Finalmente, as folhas de manjericão foram selecionadas pela sua
atividade antioxidante, e por serem utilizadas como ingrediente e
especiaria na cozinha mediterrânica. A incorporação dos queijos
teve lugar na queijaria Queijos Casa Matias, que era parceira no
projeto de investigação, aquando da sua elaboração. Depois da
incorporação, os queijos seguiram os tramites normais. A
incorporação foi feita tanto com as plantas secas, como com as
suas decocções, de modo a verificar quais seriam os métodos de
incorporação mais eficazes. As análises foram feitas aos dois tipos
de queijo; amanteigado e velho. É importante ressalvar que os queijos
analisados, apesar de terem os mesmos ingredientes e serem
produzidos da mesma forma que o Queijo da Serra da Estrela, não
podem ter essa designação após a incorporação, dado que as
diretivas de DOP não permitem estas incorporações, ainda que
sejam benéficas para a sua conservação ou para o consumidor.
Medição de cor
Efeitos, benefícios e conclusões
A incorporação dos queijos foi um sucesso a vários níveis. No que
toca à conservação, houve uma preservação de ácidos gordos
insaturados ao longo do tempo, conhecidos pelos seus efeitos
benéficos na saúde. Também as proteínas foram conservadas pelos
extratos, impedindo a proteólise, que é a degradação proteica, e
que pode levar à alteração de sabor. As incorporações com flor de
castanheiro resultaram numa maior perda de humidade ao longo do
tempo, o que pode reduzir o tempo de maturação do queijo velho.
A nível de atividade antimicrobiana, os queijos incorporados não
apresentaram nenhum tipo de contaminação, enquanto que alguns
queijos dos lotes controlo apresentaram contaminações por fungos.

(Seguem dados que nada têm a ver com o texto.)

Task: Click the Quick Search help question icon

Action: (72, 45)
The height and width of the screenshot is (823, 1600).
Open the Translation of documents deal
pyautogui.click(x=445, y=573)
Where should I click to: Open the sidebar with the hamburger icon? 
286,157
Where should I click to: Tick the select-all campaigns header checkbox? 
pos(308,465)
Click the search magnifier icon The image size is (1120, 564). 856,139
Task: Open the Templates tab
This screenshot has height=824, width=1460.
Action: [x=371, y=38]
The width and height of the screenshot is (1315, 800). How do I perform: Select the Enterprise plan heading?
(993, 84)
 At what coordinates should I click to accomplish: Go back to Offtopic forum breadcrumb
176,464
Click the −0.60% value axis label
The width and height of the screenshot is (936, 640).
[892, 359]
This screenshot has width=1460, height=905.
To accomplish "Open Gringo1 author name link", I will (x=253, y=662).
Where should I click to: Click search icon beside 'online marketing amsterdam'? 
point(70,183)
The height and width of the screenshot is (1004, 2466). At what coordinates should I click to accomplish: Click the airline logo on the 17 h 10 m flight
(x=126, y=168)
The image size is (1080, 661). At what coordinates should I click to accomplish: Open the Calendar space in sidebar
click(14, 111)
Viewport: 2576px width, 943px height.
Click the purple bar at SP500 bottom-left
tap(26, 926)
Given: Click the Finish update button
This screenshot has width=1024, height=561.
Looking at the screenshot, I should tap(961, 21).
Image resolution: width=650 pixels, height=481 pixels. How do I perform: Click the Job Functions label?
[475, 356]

As excelentes propriedades antioxidantes das plantas também foram
conferidas aos queijos, atuando em duas frentes: por um lado,
diminuíram a oxidação das gorduras, ou seja, a rancificação de
ácidos gordos, e por outro, ao serem ingeridas pelos consumidores,
podem contribuir para o aumento de antioxidantes no corpo, aspeto
benéfico a nível do combate ao stresse oxidativo. No que toca ao
sabor, especialmente os queijos com cidreira e manjericão
suavizaram o sabor intenso do queijo, dando- lhe um leve sabor
aromático, o que pode ser atrativo para consumidores que não
apreciam essa intensidade. Finalmente, a nível de aspeto exterior,
as plantas incorporadas deram outras cores e tonalidades aos
queijos, que, a nível de marketing poderá ser um incentivo à industria
agroalimentar.
Ficou provado que a utilização de algumas plantas pode ser
empregue na indústria alimentar sob várias formas, tanto para
conservar, como para conferir bioatividades a alimentos tradicionais,
podendo ainda ajudar a torná-los mais apelativos para quem os
consome.
E o que falta para este produto estar no
mercado?
Pormenor do queijo incorporando plantas
Flor castanheiro
Castanea sativa
Cidreira
Melissa officinalis
Manjericão
Ocimum basilicum
Queijo em cura
Já estão disponíveis para o consumidor alguns queijos que
incorporam plantas, estando estas entre as consideradas de uso
culinário ou alimentar, autorizadas por tal pelas entidades
reguladoras.
As plantas que foram testadas, e que revelaram resultados
promissores, têm todo um caminho a percorrer, que se iniciou com
este trabalhos de pesquisa e inovação, até poder vir a estar disponível
no mercado. E que passa por diversas fases, designadamente a
autorização regulamentar da utilização destes extractos naturais,
necessária apesar da validação científica, e a sua validação comercial
ou industrial, que permita dar o último passo, para apresentação de
um produto que tem por base os ingredientes de um queijo de
excelência, o Queijo tipo Serra da Estrela.
Deste modo poderá vir a estar no mercado mais um produto
alimentar inovador, que acrescente mais-valias a todo um setor
produtivo, com relevância regional mas também nacional, dado o
reconhecimento dentro e fora de fronteiras deste produto.